**Task goal**
Once you have read the records below, write them all out exactly as given.

Saved entries
Start of Block

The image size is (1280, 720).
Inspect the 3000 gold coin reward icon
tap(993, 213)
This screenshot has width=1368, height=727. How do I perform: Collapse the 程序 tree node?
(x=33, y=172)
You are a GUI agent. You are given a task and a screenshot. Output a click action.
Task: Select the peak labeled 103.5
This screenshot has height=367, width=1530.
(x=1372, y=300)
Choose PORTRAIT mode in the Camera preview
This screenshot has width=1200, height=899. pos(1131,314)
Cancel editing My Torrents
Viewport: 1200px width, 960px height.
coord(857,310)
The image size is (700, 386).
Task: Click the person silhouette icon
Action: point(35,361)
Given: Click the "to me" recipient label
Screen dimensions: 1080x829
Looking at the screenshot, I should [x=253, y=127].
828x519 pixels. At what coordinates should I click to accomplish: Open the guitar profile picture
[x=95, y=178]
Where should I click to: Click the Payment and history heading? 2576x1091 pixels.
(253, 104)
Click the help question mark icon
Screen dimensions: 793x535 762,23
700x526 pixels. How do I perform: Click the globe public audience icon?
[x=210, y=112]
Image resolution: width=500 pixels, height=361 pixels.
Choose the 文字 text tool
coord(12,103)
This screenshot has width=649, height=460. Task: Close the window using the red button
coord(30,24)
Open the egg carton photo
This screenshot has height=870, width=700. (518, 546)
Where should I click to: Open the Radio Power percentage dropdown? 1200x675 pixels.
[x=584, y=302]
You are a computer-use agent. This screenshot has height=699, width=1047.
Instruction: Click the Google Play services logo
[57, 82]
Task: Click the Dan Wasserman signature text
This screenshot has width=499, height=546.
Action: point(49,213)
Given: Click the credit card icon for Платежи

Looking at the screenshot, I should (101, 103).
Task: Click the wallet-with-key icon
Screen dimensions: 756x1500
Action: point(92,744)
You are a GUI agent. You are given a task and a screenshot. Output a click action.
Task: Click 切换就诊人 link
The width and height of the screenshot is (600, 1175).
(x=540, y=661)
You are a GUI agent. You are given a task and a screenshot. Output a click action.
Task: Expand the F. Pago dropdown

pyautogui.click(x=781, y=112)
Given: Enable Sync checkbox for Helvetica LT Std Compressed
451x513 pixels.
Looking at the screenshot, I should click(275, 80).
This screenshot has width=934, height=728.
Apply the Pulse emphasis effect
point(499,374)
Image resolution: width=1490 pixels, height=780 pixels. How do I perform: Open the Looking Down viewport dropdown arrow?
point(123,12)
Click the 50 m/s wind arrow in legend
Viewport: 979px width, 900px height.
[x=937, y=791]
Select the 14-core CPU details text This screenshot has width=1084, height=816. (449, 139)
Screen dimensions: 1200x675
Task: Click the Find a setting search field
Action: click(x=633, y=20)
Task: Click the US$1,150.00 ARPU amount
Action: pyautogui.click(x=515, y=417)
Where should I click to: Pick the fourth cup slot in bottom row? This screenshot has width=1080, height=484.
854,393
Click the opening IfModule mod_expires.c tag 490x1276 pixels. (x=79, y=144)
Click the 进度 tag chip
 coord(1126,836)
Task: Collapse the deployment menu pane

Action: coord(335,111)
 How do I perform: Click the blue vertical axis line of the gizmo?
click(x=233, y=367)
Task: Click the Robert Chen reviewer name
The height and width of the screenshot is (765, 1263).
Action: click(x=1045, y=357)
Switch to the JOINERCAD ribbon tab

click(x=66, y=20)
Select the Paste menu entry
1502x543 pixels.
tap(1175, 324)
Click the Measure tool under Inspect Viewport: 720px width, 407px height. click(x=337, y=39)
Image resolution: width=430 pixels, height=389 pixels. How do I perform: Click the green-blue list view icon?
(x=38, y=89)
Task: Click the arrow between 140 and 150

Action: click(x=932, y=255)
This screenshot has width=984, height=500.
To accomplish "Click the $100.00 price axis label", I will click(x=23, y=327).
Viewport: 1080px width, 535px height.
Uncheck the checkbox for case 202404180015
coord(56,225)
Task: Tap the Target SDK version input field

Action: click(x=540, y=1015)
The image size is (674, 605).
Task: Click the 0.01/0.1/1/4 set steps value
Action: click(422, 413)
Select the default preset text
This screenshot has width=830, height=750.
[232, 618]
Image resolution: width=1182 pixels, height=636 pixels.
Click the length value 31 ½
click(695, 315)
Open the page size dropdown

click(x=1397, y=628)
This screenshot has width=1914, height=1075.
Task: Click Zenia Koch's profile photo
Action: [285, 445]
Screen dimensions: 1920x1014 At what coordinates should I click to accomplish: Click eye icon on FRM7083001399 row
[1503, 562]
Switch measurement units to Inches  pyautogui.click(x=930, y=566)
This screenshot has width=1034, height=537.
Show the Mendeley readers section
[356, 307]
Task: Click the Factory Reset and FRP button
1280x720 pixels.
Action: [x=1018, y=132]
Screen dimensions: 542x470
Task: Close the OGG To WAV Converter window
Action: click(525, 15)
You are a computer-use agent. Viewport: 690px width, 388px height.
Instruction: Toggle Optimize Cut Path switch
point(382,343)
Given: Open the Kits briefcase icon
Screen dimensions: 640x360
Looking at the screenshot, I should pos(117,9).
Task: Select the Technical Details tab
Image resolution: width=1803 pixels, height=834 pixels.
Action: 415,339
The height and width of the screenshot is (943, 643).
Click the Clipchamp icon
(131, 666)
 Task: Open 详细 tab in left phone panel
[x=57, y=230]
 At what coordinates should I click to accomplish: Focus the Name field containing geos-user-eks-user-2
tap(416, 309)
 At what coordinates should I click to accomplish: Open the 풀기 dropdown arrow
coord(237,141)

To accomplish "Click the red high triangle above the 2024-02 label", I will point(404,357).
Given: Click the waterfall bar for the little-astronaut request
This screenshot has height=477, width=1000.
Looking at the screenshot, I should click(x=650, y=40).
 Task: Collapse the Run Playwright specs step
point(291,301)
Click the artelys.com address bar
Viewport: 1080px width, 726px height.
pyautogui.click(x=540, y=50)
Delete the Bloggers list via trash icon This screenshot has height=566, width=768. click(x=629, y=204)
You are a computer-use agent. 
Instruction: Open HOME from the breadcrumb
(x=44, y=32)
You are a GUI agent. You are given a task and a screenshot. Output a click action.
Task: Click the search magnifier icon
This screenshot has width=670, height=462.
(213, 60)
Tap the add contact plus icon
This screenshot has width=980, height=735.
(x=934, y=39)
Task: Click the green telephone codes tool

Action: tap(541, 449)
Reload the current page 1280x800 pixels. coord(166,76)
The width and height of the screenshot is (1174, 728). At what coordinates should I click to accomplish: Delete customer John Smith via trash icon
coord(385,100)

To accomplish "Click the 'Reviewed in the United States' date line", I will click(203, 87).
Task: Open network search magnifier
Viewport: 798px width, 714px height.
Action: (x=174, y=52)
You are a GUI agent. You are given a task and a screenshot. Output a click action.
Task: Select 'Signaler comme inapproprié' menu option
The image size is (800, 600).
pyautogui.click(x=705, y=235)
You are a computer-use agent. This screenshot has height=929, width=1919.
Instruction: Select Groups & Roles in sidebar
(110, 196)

End of Block

**Response below**
The image size is (1280, 720).
Inspect the 3000 gold coin reward icon
tap(993, 213)
This screenshot has width=1368, height=727. How do I perform: Collapse the 程序 tree node?
(x=33, y=172)
You are a GUI agent. You are given a task and a screenshot. Output a click action.
Task: Select the peak labeled 103.5
This screenshot has height=367, width=1530.
(x=1372, y=300)
Choose PORTRAIT mode in the Camera preview
This screenshot has width=1200, height=899. pos(1131,314)
Cancel editing My Torrents
Viewport: 1200px width, 960px height.
coord(857,310)
The image size is (700, 386).
Task: Click the person silhouette icon
Action: point(35,361)
Given: Click the "to me" recipient label
Screen dimensions: 1080x829
Looking at the screenshot, I should [x=253, y=127].
828x519 pixels. At what coordinates should I click to accomplish: Open the guitar profile picture
[x=95, y=178]
Where should I click to: Click the Payment and history heading? 2576x1091 pixels.
(253, 104)
Click the help question mark icon
Screen dimensions: 793x535 762,23
700x526 pixels. How do I perform: Click the globe public audience icon?
[x=210, y=112]
Image resolution: width=500 pixels, height=361 pixels.
Choose the 文字 text tool
coord(12,103)
This screenshot has width=649, height=460. Task: Close the window using the red button
coord(30,24)
Open the egg carton photo
This screenshot has height=870, width=700. (518, 546)
Where should I click to: Open the Radio Power percentage dropdown? 1200x675 pixels.
[x=584, y=302]
You are a computer-use agent. This screenshot has height=699, width=1047.
Instruction: Click the Google Play services logo
[57, 82]
Task: Click the Dan Wasserman signature text
This screenshot has width=499, height=546.
Action: point(49,213)
Given: Click the credit card icon for Платежи

Looking at the screenshot, I should (101, 103).
Task: Click the wallet-with-key icon
Screen dimensions: 756x1500
Action: point(92,744)
You are a GUI agent. You are given a task and a screenshot. Output a click action.
Task: Click 切换就诊人 link
The width and height of the screenshot is (600, 1175).
(x=540, y=661)
You are a GUI agent. You are given a task and a screenshot. Output a click action.
Task: Expand the F. Pago dropdown

pyautogui.click(x=781, y=112)
Given: Enable Sync checkbox for Helvetica LT Std Compressed
451x513 pixels.
Looking at the screenshot, I should click(275, 80).
This screenshot has width=934, height=728.
Apply the Pulse emphasis effect
point(499,374)
Image resolution: width=1490 pixels, height=780 pixels. How do I perform: Open the Looking Down viewport dropdown arrow?
point(123,12)
Click the 50 m/s wind arrow in legend
Viewport: 979px width, 900px height.
[x=937, y=791]
Select the 14-core CPU details text This screenshot has width=1084, height=816. (449, 139)
Screen dimensions: 1200x675
Task: Click the Find a setting search field
Action: click(x=633, y=20)
Task: Click the US$1,150.00 ARPU amount
Action: pyautogui.click(x=515, y=417)
Where should I click to: Pick the fourth cup slot in bottom row? This screenshot has width=1080, height=484.
854,393
Click the opening IfModule mod_expires.c tag 490x1276 pixels. (x=79, y=144)
Click the 进度 tag chip
 coord(1126,836)
Task: Collapse the deployment menu pane

Action: coord(335,111)
 How do I perform: Click the blue vertical axis line of the gizmo?
click(x=233, y=367)
Task: Click the Robert Chen reviewer name
The height and width of the screenshot is (765, 1263).
Action: click(x=1045, y=357)
Switch to the JOINERCAD ribbon tab

click(x=66, y=20)
Select the Paste menu entry
1502x543 pixels.
tap(1175, 324)
Click the Measure tool under Inspect Viewport: 720px width, 407px height. click(x=337, y=39)
Image resolution: width=430 pixels, height=389 pixels. How do I perform: Click the green-blue list view icon?
(x=38, y=89)
Task: Click the arrow between 140 and 150

Action: click(x=932, y=255)
This screenshot has width=984, height=500.
To accomplish "Click the $100.00 price axis label", I will click(x=23, y=327).
Viewport: 1080px width, 535px height.
Uncheck the checkbox for case 202404180015
coord(56,225)
Task: Tap the Target SDK version input field

Action: click(x=540, y=1015)
The image size is (674, 605).
Task: Click the 0.01/0.1/1/4 set steps value
Action: click(422, 413)
Select the default preset text
This screenshot has width=830, height=750.
[232, 618]
Image resolution: width=1182 pixels, height=636 pixels.
Click the length value 31 ½
click(695, 315)
Open the page size dropdown

click(x=1397, y=628)
This screenshot has width=1914, height=1075.
Task: Click Zenia Koch's profile photo
Action: [285, 445]
Screen dimensions: 1920x1014 At what coordinates should I click to accomplish: Click eye icon on FRM7083001399 row
[1503, 562]
Switch measurement units to Inches  pyautogui.click(x=930, y=566)
This screenshot has width=1034, height=537.
Show the Mendeley readers section
[356, 307]
Task: Click the Factory Reset and FRP button
1280x720 pixels.
Action: [x=1018, y=132]
Screen dimensions: 542x470
Task: Close the OGG To WAV Converter window
Action: click(525, 15)
You are a computer-use agent. Viewport: 690px width, 388px height.
Instruction: Toggle Optimize Cut Path switch
point(382,343)
Given: Open the Kits briefcase icon
Screen dimensions: 640x360
Looking at the screenshot, I should pos(117,9).
Task: Select the Technical Details tab
Image resolution: width=1803 pixels, height=834 pixels.
Action: 415,339
The height and width of the screenshot is (943, 643).
Click the Clipchamp icon
(131, 666)
 Task: Open 详细 tab in left phone panel
[x=57, y=230]
 At what coordinates should I click to accomplish: Focus the Name field containing geos-user-eks-user-2
tap(416, 309)
 At what coordinates should I click to accomplish: Open the 풀기 dropdown arrow
coord(237,141)

To accomplish "Click the red high triangle above the 2024-02 label", I will point(404,357).
Given: Click the waterfall bar for the little-astronaut request
This screenshot has height=477, width=1000.
Looking at the screenshot, I should click(x=650, y=40).
 Task: Collapse the Run Playwright specs step
point(291,301)
Click the artelys.com address bar
Viewport: 1080px width, 726px height.
pyautogui.click(x=540, y=50)
Delete the Bloggers list via trash icon This screenshot has height=566, width=768. click(x=629, y=204)
You are a computer-use agent. 
Instruction: Open HOME from the breadcrumb
(x=44, y=32)
You are a GUI agent. You are given a task and a screenshot. Output a click action.
Task: Click the search magnifier icon
This screenshot has width=670, height=462.
(213, 60)
Tap the add contact plus icon
This screenshot has width=980, height=735.
(x=934, y=39)
Task: Click the green telephone codes tool

Action: tap(541, 449)
Reload the current page 1280x800 pixels. coord(166,76)
The width and height of the screenshot is (1174, 728). At what coordinates should I click to accomplish: Delete customer John Smith via trash icon
coord(385,100)

To accomplish "Click the 'Reviewed in the United States' date line", I will click(203, 87).
Task: Open network search magnifier
Viewport: 798px width, 714px height.
Action: (x=174, y=52)
You are a GUI agent. You are given a task and a screenshot. Output a click action.
Task: Select 'Signaler comme inapproprié' menu option
The image size is (800, 600).
pyautogui.click(x=705, y=235)
You are a computer-use agent. This screenshot has height=929, width=1919.
Instruction: Select Groups & Roles in sidebar
(110, 196)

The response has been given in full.